## Entries shown
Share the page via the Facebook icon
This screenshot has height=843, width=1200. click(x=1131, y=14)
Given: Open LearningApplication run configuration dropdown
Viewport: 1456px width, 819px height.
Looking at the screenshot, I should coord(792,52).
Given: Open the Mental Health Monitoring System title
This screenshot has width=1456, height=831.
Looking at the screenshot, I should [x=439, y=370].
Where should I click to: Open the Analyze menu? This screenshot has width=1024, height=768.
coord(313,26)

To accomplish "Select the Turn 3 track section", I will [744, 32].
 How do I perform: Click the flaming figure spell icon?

## Problem to work on
Copy out the lines in the records above, beginning with the line containing "Given: Open LearningApplication" and continuing through the line containing "Looking at the screenshot, I should coord(792,52).".

## Complete output
Given: Open LearningApplication run configuration dropdown
Viewport: 1456px width, 819px height.
Looking at the screenshot, I should coord(792,52).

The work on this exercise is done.